Complete the following:
#1 According to the passage on paying for high-cost drugs, how much annual revenue does Geisinger generate?
#2 Rewrite the section of the passage on paying for high-cost drugs between "On the payer" and "to Mr. Evans.", inclusive, renaming "Mr. Evans" as "Evans".
#3 Carry the passage on paying for high-cost drugs further, picking up after its last sentence.

Selected text:
Geisinger operates 10 hospital campuses, more than 140 other care sites and a health insurance company. The payer-provider generates more than $8 billion in annual revenue. 

On the payer side, medications are mainly covered through a fee for service payment system rather than a value-based structure. Applying that payment structure to ultra high-cost drugs leaves too much risk for the payer, especially if the patient changes insurers shortly after receiving the therapy, Mr. Evans said. 

“The current payment system worked OK when we had small molecule therapy and the therapies are up to a couple hundred dollars,” he said. “You can amortize that risk. But now, when you have therapies that are a million dollars-plus, amortizing that risk is very difficult, particularly for smaller payers.”

For example, a million-dollar CAR T-cell therapy includes cell collection through apheresis, genetically altering those cells, multiplying them and administering the therapy. Applying a fee for service model to this treatment leaves too much to chance, according to Mr. Evans.  

“We really need a payment structure where the outcome of the value of that therapy is actually getting back or getting to who paid for the therapy,” he said, adding manufacturers and payers — not members — should share the risk. Another option is a third party to act as a holding company to manage the risk.

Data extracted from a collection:

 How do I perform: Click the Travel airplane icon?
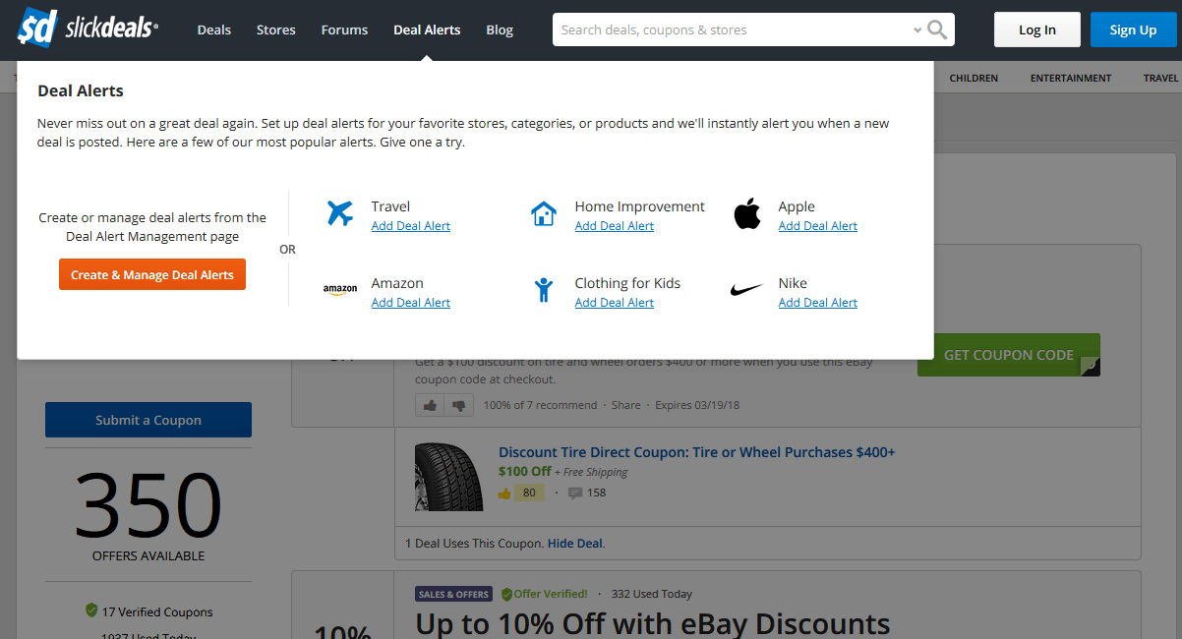(x=340, y=212)
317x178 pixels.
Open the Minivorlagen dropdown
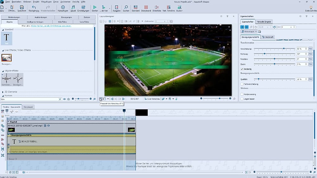(x=249, y=32)
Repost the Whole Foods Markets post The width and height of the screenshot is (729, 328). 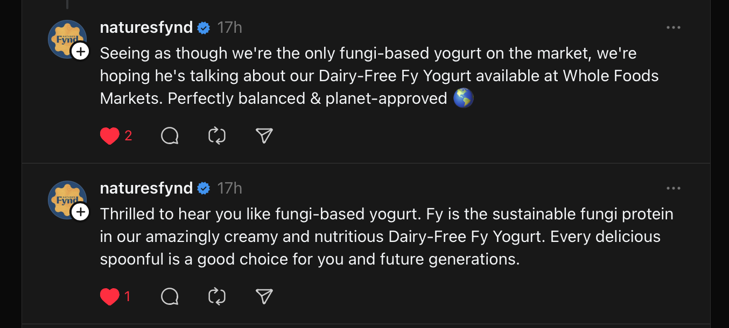point(216,136)
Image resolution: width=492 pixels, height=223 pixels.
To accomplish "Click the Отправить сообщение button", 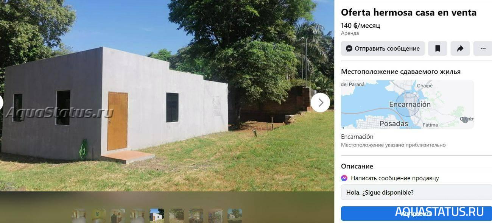I will coord(383,48).
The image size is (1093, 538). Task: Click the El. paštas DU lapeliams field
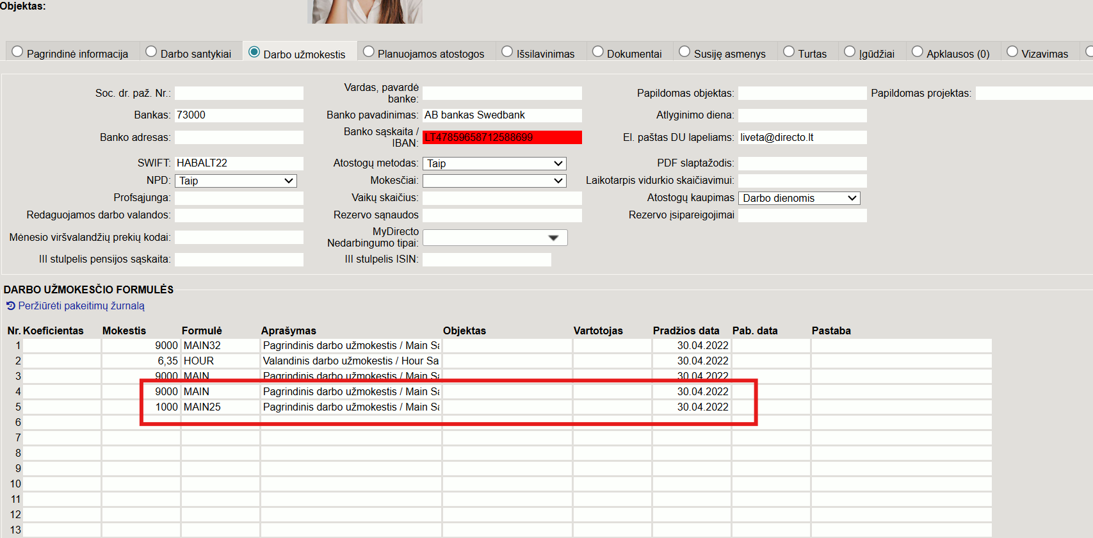coord(802,138)
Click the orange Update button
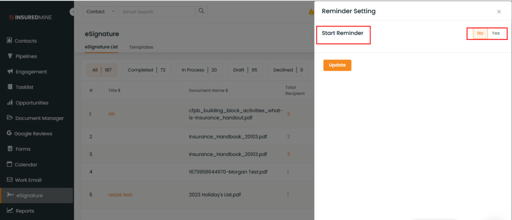The width and height of the screenshot is (512, 220). [338, 66]
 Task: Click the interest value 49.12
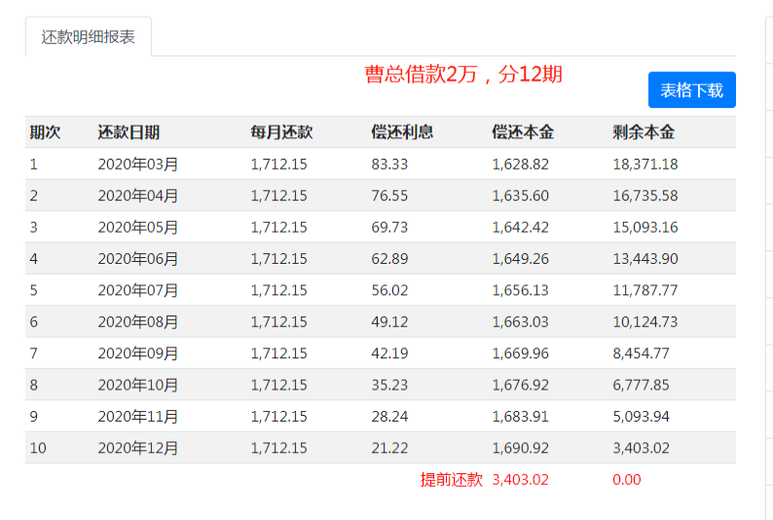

Responses for each task:
#1 More than $8 billion.

#2
On the payer side, medications are mainly covered through a fee for service payment system rather than a value-based structure. Applying that payment structure to ultra high-cost drugs leaves too much risk for the payer, especially if the patient changes insurers shortly after receiving the therapy, Evans said. 

“The current payment system worked OK when we had small molecule therapy and the therapies are up to a couple hundred dollars,” he said. “You can amortize that risk. But now, when you have therapies that are a million dollars-plus, amortizing that risk is very difficult, particularly for smaller payers.”

For example, a million-dollar CAR T-cell therapy includes cell collection through apheresis, genetically altering those cells, multiplying them and administering the therapy. Applying a fee for service model to this treatment leaves too much to chance, according to Evans.

#3
More health systems are leaning into outcome-based payment models for CAR T-cell therapies, according to Fran Gregory, PharmD, vice president of emerging therapies for Cardinal Health. Dr. Gregory recently told Specialty Pharmacy Continuum payers can alleviate the risk of a patient changing plans by paying for CAR T-cell therapies in increments. 

Similarly, “pay for performance” contracts with drug manufacturers ensure that, if the patient relapses within a specified timeline, the manufacturer reimburses the payer. This spreads upside and downside risk among the payer, manufacturer and provider, according to Mr. Evans. 

“Manufacturers through value-based contracts have always been willing to go upside risk with you, but they’re never willing to go downside risk,” he said. “That needs to change.”